>> begin Reading passage

Just in time for Christmas, there’s a surprise present for consumers: plummeting oil prices. They have fallen forty per cent since July—gasoline now costs well below three dollars a gallon—saving Americans hundreds of millions of dollars a day. This has been a mini-stimulus for the economy, and one that was almost completely unexpected. Before the summer, prices had been high for years. Despite a lot of geopolitical turmoil and macroeconomic anxiety, the oil market had been remarkably stable, and it seemed possible that, as one study put it, “hundred-dollar oil is here to stay.” But in a matter of months all that changed.
So what happened? At the most basic level, it’s a simple supply-and-demand story. Europe’s continued troubles and a slowdown in the Chinese economy muted the demand for oil. Meanwhile, the U.S. shale-oil boom and a rebound of drilling in Libya boosted supply. “Libya’s ramping up of production caught people genuinely off guard,” Steven Kopits, the managing director of Princeton Energy Advisors, told me. “That’s the kind of thing that’s hard to predict unless you have really good intelligence assets on the ground.” The result was that the market was producing many more barrels of oil a day than were consumed. As oil was dumped on the market, prices inevitably fell.
Such volatility is exactly what the history of oil prices would lead us to expect. Commodities are more volatile than other assets—the price of copper fluctuates a lot more than that of a television set—and oil has historically been more volatile than most other commodities; a 2007 study found that in the U.S. it was more volatile than ninety-five per cent of other products. The biggest reason for this volatility is that short-term supply and demand for oil are what economists call “price-inelastic,” which means that they don’t respond much when the price of oil changes. People don’t immediately start driving less when gasoline prices spike—they just pay more for gasoline. On the supply side, drilling projects take a long time to start up or to shut down, so higher prices don’t immediately translate into more supply, or lower prices into less. This means that the way prices typically return to normal—through increasing supply or diminishing demand—doesn’t really happen in the oil market. So a two- or three-per-cent change in supply, which is about how much the shale boom and the Libyan rebound added to global daily production, can spark a huge move in price.

>> end Reading passage
>> begin Stored rows

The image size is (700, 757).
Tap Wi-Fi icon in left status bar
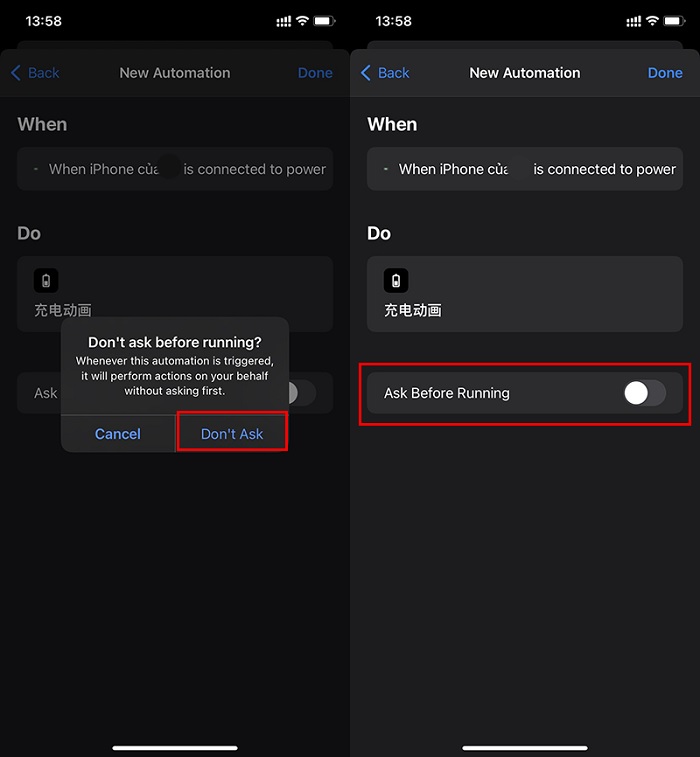point(302,21)
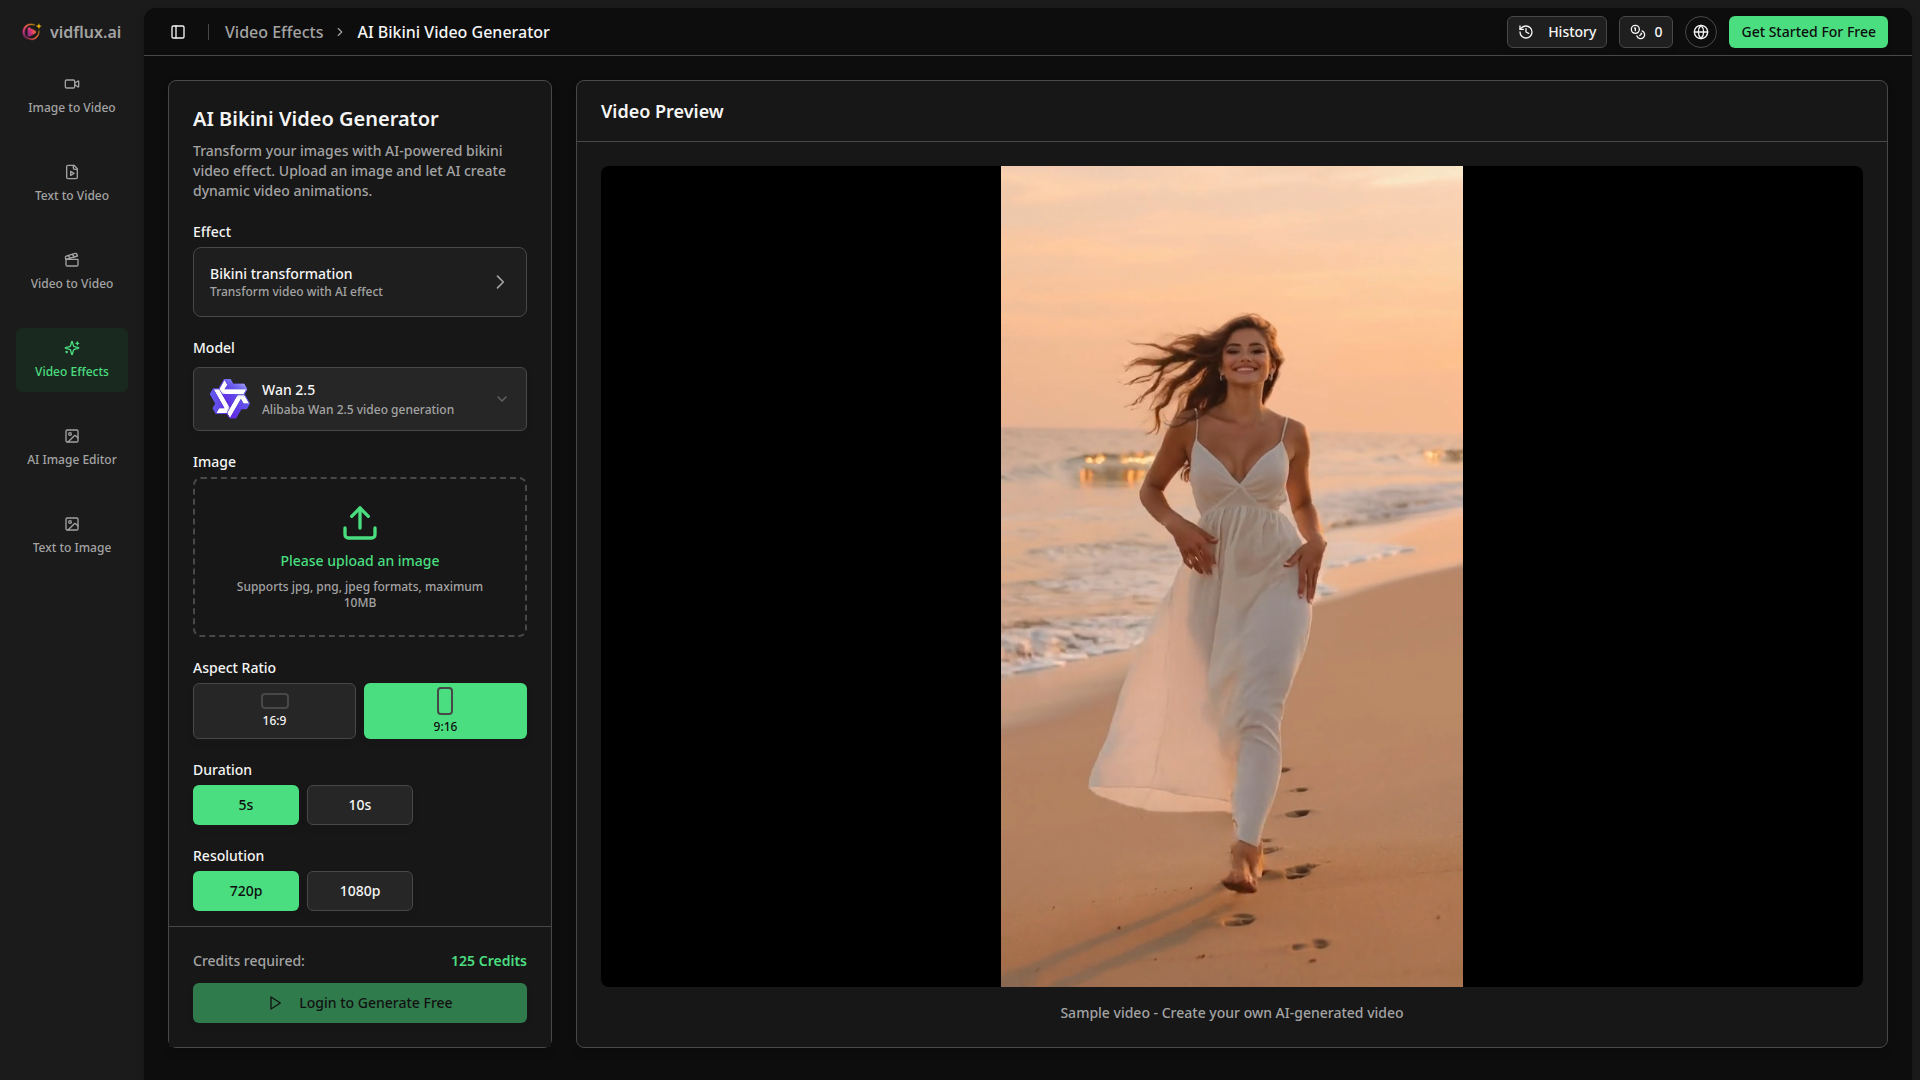1920x1080 pixels.
Task: Select Video Effects sidebar item
Action: pyautogui.click(x=72, y=360)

>> end Stored rows

### Job A
Retype the part of the oil-price passage that opens with the words containing "Just in time" and closes with "all that changed.".
### Job B
List the developments the oil-price passage cites as either muting demand for oil or boosting its supply.

### Exercise result A
Just in time for Christmas, there’s a surprise present for consumers: plummeting oil prices. They have fallen forty per cent since July—gasoline now costs well below three dollars a gallon—saving Americans hundreds of millions of dollars a day. This has been a mini-stimulus for the economy, and one that was almost completely unexpected. Before the summer, prices had been high for years. Despite a lot of geopolitical turmoil and macroeconomic anxiety, the oil market had been remarkably stable, and it seemed possible that, as one study put it, “hundred-dollar oil is here to stay.” But in a matter of months all that changed.

### Exercise result B
- Europe's continued troubles (muted demand)
- A slowdown in the Chinese economy (muted demand)
- The U.S. shale-oil boom (boosted supply)
- A rebound of drilling in Libya (boosted supply)